Brother-in-law, brother, and college roommate/best man arrive in pickup truck. Hop out. Two guys on the bow. Two on the stern. Fisher on the saw horses. We lift on one-two-three, step over the trailer, put the gunwale or side of the skiff on the sawhorses, tip it up and over and then upside down, bottom up on the sawhorses. The horses are placed in the middle of the yard so when and if the trees come down they won’t land on the boat. The boat could, in theory, blow off of the horses, but the hull weighs 500 pounds and should be secure. Putting in a garage isn’t a smart move because a) the boat needs to be washed with freshwater first b) that takes too much time and c) the garages are too close to the treeline and could get smashed by a falling maple and really mess up the boat.
Then we jump back into the vehicles and drive back down the hill to do it a few more times on the other guys’ boats. Whole operation takes less than hour but can be made more complex when:
- The gang drinks beer and tells stories in between boats.

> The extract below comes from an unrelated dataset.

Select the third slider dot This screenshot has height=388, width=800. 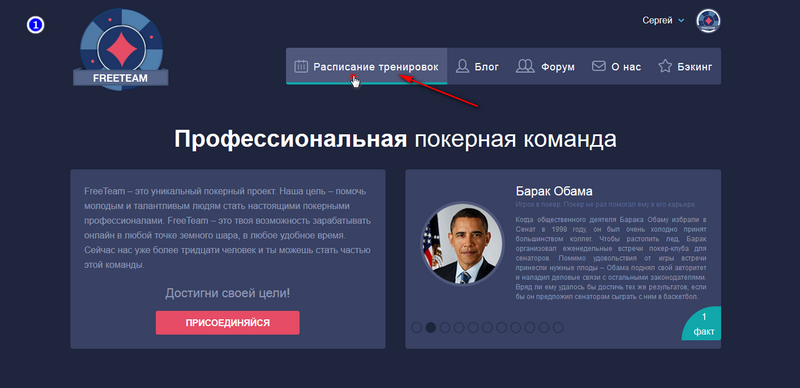click(x=445, y=327)
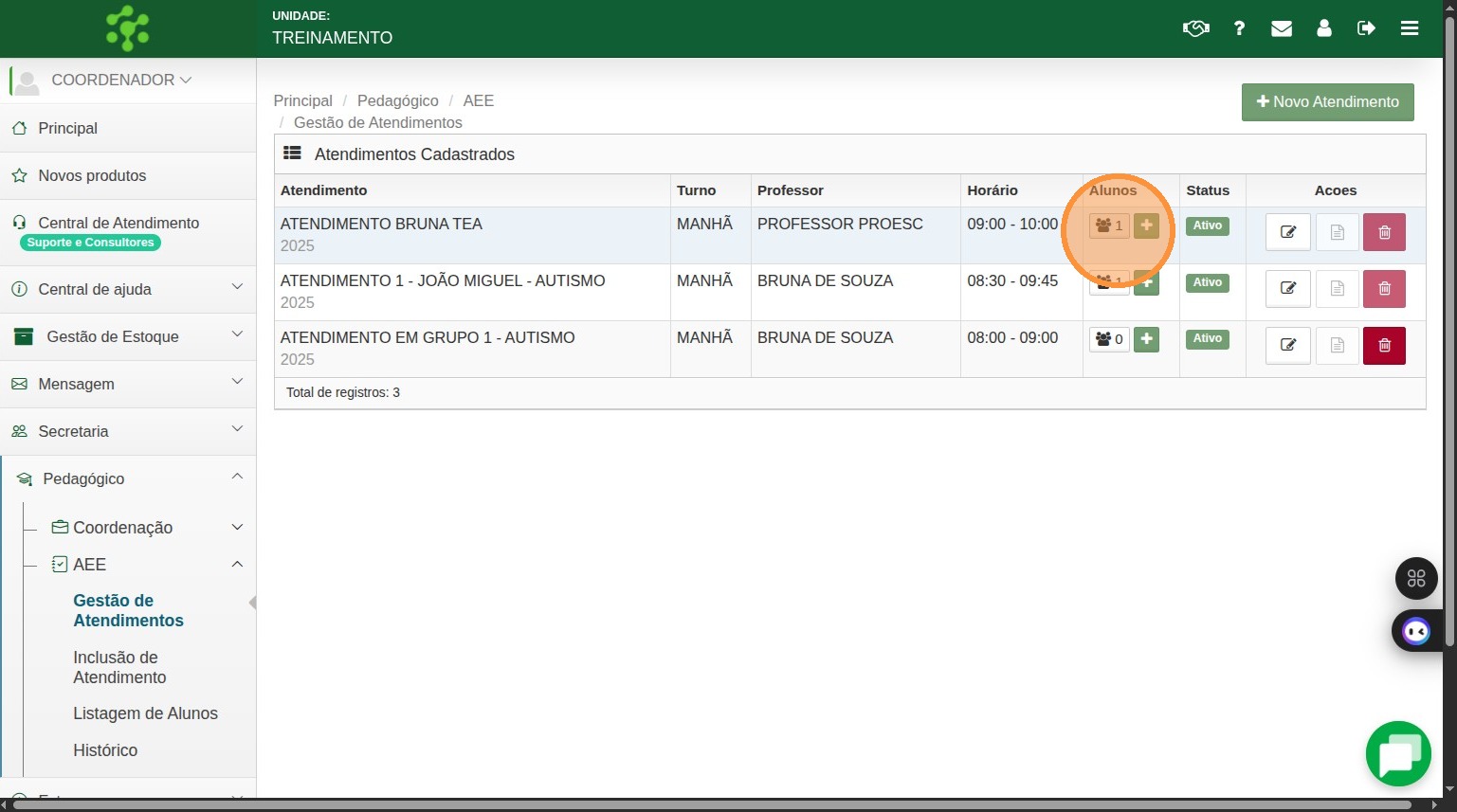Click the user profile icon in header
This screenshot has height=812, width=1457.
coord(1324,28)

- Tools from my ditty bag are borrowed and dropped in the water
- The trailer tire goes flat and a can of a Flat-Fix gunk needs to be located
- The stem on the trailer tire rips off and the flat fixer is coated with white Flat-Fix gunk
- Another trailer is found
- More beer is drunk
- People who don’t know how to back up a trailer are allowed to back up the trailer
- Weekend Wally’s who don’t understand boat ramp etiquette slip in with their trailers and decide to give their boat a manicure on the ramp while the rest of us made loud suggestions that they move it elsewhere
Colleagues in North Carolina are reporting no big deal, their lights are still on, and Hanna is right to their east. We awoke to a good, unrelated rain storm, now everything is muggy and quiet, but the fun should begin around 7 pm. Tomorrow I should be able to relaunch the motorboat, and sun shine permitting, get in some beachtime before departing for the airport and my Bangalore flight at 6:30 pm.